Ann Markusen is Director of the Arts Economy Initiative and the Project on Regional and Industrial Economics at the University of Minnesota’s Humphrey School of Public Affairs, and Principal of Markusen Economic Research. She is a researcher, frequent public speaker, and advisor to public agencies, policymakers, businesses, economic developers, and nonprofit organizations across the US, in Europe, Japan, Korea, Australia and Brazil. Her expertise is in economic development at the state and local level, where she brings analytical skills to bear on the ways that industries and occupations shape possibilities for creating good work. Markusen is currently serving as research and writing consultant for the Minnesota House of Representatives’ Select Committee on Living Wage Jobs.
Her 2010 report Creative Placemaking, authored along with Anne Gadwa, is still considered the defining document of the creative placemaking movement. The report remains a key resource for mayors, arts organizations, the philanthropic sector, and others interested in understanding strategies for leveraging the arts to help shape and revitalize the physical, social, and economic character of place.

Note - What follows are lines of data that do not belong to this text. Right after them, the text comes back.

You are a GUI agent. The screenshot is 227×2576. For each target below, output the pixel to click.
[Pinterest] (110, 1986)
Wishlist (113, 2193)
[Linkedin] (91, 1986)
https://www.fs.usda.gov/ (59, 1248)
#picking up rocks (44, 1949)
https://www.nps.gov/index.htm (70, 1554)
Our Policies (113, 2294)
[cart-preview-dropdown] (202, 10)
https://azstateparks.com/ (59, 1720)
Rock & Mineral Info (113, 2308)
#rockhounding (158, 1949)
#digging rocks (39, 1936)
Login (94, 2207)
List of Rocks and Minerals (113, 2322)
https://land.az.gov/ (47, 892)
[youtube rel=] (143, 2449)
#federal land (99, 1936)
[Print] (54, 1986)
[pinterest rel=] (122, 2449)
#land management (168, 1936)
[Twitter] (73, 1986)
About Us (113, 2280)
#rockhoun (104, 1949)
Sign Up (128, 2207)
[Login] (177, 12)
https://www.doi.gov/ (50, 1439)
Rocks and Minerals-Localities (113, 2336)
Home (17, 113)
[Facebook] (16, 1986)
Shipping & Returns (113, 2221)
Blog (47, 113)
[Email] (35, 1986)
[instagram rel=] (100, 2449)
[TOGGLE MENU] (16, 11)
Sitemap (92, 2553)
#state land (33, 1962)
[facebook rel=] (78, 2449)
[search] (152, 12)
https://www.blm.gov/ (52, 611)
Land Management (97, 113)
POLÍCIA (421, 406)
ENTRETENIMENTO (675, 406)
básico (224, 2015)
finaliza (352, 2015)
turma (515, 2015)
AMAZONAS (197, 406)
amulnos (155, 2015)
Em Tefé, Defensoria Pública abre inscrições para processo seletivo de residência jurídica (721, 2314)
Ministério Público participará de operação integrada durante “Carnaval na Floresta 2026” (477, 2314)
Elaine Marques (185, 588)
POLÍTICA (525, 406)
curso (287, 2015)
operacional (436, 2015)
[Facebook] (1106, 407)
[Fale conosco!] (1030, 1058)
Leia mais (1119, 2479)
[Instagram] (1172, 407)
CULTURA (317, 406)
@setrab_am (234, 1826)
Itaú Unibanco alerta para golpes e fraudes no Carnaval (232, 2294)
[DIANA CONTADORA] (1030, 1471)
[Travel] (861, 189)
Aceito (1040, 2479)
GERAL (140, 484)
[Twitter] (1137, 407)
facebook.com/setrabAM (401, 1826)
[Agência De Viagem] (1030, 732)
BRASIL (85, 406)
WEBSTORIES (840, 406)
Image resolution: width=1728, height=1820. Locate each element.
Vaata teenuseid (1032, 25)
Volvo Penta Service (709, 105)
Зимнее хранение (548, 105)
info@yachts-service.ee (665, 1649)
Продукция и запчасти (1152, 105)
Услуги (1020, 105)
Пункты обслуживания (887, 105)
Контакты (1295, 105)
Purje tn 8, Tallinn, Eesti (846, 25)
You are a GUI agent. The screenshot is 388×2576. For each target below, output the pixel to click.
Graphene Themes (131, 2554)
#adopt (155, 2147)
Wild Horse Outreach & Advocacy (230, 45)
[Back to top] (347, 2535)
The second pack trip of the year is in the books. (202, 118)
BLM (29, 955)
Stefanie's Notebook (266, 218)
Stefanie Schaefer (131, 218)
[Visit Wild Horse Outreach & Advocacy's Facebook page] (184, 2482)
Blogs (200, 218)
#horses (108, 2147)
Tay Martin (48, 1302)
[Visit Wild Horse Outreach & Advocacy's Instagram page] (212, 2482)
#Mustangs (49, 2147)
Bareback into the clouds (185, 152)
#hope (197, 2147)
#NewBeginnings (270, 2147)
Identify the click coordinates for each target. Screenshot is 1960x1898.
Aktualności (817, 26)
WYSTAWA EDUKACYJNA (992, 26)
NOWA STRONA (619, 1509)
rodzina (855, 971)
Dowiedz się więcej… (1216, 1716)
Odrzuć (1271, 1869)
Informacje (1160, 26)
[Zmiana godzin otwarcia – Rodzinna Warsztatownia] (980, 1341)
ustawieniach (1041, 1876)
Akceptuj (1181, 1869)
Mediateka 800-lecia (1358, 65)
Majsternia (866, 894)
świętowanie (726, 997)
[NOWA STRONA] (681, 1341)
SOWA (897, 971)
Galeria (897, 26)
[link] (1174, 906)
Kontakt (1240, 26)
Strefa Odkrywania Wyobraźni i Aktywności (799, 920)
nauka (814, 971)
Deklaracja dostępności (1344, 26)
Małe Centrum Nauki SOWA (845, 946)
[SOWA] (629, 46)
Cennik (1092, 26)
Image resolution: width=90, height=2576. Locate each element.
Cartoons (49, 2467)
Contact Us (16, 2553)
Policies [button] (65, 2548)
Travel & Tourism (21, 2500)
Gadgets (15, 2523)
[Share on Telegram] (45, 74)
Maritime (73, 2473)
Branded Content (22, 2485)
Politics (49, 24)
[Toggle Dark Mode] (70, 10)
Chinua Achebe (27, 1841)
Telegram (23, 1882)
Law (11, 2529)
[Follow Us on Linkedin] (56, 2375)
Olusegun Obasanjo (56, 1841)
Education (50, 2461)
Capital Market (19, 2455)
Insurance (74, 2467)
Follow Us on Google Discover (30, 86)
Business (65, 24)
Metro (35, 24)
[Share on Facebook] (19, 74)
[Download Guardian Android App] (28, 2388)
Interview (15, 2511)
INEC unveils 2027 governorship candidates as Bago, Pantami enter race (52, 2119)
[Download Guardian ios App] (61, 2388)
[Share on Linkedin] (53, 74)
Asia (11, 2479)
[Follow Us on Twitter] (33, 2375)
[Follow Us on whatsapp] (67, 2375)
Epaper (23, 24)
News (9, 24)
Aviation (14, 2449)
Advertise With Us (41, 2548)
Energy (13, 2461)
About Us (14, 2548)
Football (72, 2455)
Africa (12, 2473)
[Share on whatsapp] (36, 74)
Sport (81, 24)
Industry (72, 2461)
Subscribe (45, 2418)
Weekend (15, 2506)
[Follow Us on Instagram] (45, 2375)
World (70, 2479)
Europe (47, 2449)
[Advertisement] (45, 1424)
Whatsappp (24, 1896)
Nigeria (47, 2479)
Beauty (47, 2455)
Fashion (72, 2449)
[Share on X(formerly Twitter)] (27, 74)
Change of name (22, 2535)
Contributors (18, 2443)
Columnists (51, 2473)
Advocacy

Ann Markesun discusses her new report, “Creative Placemaking,” commissioned by the NEA Mayors’ Institute on City Design:
In this plenary session Ann Markusen led a discussion in an attempt to answer the following important questions: What are the missions of creative placemaking? How can we monitor progress over short periods of time? What research methods are best suited to the challenge? Who are the audiences for evaluation? What’s your best story about how research and evaluation led to better outcomes, and for whom?